Manifestó, que ante el Juzgado Promiscuo del Circuito de Montelibano (Córdoba), promovió demanda laboral, contra la sociedad Reaser S.A., con el propósito de que se declare la existencia de un contrato de trabajo a término indefinido entre el 30/09/2009 y el 11/05/2015; que fue despedida sin justa causa comprobada, y que el despido es ineficaz, al no haberse agotado por el empleador los requisitos legales, por encontrarse en estado de debilidad manifiesta, y que en consecuencia, se condenara al reintegro “en mejores condiciones laborales”, y al pago de los salarios dejados de percibir, las prestaciones sociales, las vacaciones, los días compensatorios, la indemnización equivalente a 180 días de salario prevista en la Ley 361 de 1997, y la indexación de las sumas adeudadas.

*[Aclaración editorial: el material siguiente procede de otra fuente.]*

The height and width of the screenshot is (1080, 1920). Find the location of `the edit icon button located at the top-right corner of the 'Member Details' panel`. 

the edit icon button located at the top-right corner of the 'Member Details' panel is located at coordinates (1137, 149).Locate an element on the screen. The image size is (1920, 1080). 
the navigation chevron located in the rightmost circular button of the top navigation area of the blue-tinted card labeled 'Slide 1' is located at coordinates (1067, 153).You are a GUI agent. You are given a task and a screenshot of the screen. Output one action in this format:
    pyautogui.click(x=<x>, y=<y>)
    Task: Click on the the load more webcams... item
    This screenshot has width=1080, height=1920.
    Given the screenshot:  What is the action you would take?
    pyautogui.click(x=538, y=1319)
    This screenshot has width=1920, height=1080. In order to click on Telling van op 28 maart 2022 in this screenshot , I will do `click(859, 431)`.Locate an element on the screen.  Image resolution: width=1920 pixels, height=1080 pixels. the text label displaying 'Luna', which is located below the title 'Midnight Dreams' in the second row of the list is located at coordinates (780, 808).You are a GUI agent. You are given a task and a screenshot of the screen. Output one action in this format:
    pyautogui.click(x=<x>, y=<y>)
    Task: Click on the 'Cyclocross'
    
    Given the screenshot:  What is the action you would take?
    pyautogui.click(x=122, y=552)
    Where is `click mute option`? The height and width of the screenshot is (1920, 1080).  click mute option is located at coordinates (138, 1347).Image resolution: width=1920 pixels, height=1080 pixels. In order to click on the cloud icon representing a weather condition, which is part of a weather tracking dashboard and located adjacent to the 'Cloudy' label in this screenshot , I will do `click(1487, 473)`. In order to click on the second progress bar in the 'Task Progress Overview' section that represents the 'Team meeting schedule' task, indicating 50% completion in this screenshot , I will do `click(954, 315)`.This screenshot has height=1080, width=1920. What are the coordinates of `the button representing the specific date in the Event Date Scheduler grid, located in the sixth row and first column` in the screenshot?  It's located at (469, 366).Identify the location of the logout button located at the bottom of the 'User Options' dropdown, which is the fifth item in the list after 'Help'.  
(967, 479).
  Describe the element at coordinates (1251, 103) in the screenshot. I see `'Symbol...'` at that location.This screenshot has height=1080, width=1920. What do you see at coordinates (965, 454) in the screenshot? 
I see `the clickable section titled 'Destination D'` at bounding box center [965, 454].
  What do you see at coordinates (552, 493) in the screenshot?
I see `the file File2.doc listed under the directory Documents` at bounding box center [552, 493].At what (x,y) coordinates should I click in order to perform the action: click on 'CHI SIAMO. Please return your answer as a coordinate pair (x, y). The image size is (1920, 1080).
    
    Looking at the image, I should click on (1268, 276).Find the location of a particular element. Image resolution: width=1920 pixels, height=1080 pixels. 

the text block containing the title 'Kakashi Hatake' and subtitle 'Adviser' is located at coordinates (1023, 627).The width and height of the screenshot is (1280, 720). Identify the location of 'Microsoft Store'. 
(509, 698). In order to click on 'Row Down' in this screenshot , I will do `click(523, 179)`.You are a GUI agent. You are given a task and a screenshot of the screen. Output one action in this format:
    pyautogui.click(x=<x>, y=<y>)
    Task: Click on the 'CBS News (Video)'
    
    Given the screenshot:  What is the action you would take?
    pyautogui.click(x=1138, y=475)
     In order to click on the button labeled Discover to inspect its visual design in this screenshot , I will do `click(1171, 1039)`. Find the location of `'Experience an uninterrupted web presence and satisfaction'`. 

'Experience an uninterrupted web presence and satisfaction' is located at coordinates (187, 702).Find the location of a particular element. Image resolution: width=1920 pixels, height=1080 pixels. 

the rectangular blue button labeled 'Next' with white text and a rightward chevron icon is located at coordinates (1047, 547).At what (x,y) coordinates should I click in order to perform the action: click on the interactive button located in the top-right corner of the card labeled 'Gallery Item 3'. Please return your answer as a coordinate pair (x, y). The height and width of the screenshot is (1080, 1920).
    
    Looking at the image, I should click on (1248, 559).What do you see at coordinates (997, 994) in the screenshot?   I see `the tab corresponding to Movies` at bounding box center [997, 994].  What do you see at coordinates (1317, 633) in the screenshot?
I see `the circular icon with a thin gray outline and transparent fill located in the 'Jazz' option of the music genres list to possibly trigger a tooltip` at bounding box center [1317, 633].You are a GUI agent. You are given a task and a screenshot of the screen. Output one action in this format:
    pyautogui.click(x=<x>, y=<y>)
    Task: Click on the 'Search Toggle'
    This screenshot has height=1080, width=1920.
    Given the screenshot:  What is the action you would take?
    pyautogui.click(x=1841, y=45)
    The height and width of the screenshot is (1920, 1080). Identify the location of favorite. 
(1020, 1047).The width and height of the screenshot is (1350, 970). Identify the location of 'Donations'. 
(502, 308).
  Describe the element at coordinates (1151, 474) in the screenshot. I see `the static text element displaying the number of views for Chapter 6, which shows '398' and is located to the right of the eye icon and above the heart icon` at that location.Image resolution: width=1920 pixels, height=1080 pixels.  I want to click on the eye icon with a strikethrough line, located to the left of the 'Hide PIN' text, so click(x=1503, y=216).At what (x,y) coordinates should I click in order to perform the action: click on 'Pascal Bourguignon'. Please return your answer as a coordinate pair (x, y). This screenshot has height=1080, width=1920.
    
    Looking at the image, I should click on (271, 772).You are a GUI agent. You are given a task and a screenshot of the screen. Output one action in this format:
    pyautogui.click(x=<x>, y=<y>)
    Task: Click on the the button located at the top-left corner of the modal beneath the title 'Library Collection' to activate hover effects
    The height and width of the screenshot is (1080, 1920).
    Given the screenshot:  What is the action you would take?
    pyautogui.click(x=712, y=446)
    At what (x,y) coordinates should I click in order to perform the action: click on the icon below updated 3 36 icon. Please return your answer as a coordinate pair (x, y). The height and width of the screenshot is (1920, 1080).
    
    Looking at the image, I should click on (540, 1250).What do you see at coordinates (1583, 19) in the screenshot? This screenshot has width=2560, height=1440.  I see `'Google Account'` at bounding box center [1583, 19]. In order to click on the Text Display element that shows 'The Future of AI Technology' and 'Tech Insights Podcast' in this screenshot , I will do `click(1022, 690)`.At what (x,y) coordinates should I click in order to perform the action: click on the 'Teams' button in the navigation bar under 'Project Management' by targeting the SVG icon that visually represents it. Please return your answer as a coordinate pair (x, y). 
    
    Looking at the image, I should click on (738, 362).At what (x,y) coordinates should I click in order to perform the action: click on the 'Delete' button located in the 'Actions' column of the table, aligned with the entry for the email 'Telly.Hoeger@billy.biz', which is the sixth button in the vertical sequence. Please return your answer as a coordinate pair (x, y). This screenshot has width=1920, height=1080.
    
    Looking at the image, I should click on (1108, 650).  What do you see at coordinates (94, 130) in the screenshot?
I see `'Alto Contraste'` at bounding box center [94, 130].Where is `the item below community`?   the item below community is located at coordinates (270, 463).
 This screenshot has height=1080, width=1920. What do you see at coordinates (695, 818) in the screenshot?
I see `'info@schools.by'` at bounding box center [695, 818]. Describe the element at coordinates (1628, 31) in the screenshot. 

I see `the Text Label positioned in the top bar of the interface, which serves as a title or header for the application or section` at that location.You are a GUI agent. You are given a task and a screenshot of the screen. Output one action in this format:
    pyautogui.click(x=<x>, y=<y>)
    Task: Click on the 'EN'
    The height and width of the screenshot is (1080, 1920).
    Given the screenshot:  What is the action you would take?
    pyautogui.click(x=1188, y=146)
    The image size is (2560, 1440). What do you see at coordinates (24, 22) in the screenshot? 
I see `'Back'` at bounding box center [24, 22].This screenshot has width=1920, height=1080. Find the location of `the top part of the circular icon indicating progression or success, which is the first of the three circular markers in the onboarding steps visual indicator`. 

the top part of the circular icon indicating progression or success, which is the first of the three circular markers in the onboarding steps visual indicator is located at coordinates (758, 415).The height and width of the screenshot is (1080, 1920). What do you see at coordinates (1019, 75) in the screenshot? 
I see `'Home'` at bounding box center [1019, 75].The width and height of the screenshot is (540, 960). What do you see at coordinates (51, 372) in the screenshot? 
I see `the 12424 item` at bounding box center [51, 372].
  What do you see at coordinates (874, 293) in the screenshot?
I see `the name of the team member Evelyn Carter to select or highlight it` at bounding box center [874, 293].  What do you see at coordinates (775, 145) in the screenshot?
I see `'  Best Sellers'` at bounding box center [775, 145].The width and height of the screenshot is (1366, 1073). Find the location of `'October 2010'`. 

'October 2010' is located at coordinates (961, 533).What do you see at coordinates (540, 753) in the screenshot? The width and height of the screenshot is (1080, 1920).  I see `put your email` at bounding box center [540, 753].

Que por sentencia del 20 de septiembre de 2017, el juzgado absolvió a la demandada de totas las pretensiones de la demanda, decisión que al ser apelada, fue confirmada por el Tribunal Superior del Distrito Judicial de Montería, mediante sentencia del 12 de septiembre de 2018, con fundamento en que «no se comprobó en el proceso el estado de debilidad manifiesta alegado por la actora».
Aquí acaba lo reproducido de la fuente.